==== Extracted entries ====

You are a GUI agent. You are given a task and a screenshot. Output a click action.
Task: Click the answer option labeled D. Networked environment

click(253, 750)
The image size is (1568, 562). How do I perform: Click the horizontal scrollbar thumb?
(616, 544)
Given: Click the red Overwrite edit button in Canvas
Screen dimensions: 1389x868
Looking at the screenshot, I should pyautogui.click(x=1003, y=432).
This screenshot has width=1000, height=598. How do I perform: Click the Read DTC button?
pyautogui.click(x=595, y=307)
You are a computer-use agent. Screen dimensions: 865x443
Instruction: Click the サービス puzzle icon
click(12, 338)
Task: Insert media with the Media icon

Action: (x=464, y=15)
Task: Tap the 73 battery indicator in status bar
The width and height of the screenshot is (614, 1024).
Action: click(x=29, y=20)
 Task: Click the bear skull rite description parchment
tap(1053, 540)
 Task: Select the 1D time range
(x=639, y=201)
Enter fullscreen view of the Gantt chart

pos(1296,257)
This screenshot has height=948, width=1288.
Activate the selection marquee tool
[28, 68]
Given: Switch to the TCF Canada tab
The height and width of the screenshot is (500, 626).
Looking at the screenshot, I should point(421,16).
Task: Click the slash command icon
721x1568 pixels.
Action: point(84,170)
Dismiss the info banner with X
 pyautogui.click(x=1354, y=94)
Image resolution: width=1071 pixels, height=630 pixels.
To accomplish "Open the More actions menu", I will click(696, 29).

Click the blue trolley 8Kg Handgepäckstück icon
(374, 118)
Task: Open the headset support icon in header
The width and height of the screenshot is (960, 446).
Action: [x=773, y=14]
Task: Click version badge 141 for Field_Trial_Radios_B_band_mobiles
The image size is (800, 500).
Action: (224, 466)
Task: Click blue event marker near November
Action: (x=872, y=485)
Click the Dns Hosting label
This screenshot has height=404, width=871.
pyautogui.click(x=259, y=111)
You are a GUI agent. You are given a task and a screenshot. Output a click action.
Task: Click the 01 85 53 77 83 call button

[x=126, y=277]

====

• [Work to complete]
Write out the rows above exactly as they appear, beginning at the first row and continuing through the line that contains "pyautogui.click(x=259, y=111)". Include both of those lines and nothing past them.

• [Response to this task]
You are a GUI agent. You are given a task and a screenshot. Output a click action.
Task: Click the answer option labeled D. Networked environment

click(253, 750)
The image size is (1568, 562). How do I perform: Click the horizontal scrollbar thumb?
(616, 544)
Given: Click the red Overwrite edit button in Canvas
Screen dimensions: 1389x868
Looking at the screenshot, I should pyautogui.click(x=1003, y=432).
This screenshot has width=1000, height=598. How do I perform: Click the Read DTC button?
pyautogui.click(x=595, y=307)
You are a computer-use agent. Screen dimensions: 865x443
Instruction: Click the サービス puzzle icon
click(12, 338)
Task: Insert media with the Media icon

Action: (x=464, y=15)
Task: Tap the 73 battery indicator in status bar
The width and height of the screenshot is (614, 1024).
Action: click(x=29, y=20)
 Task: Click the bear skull rite description parchment
tap(1053, 540)
 Task: Select the 1D time range
(x=639, y=201)
Enter fullscreen view of the Gantt chart

pos(1296,257)
This screenshot has height=948, width=1288.
Activate the selection marquee tool
[28, 68]
Given: Switch to the TCF Canada tab
The height and width of the screenshot is (500, 626).
Looking at the screenshot, I should point(421,16).
Task: Click the slash command icon
721x1568 pixels.
Action: point(84,170)
Dismiss the info banner with X
 pyautogui.click(x=1354, y=94)
Image resolution: width=1071 pixels, height=630 pixels.
To accomplish "Open the More actions menu", I will click(696, 29).

Click the blue trolley 8Kg Handgepäckstück icon
(374, 118)
Task: Open the headset support icon in header
The width and height of the screenshot is (960, 446).
Action: [x=773, y=14]
Task: Click version badge 141 for Field_Trial_Radios_B_band_mobiles
The image size is (800, 500).
Action: (224, 466)
Task: Click blue event marker near November
Action: (x=872, y=485)
Click the Dns Hosting label
This screenshot has height=404, width=871.
pyautogui.click(x=259, y=111)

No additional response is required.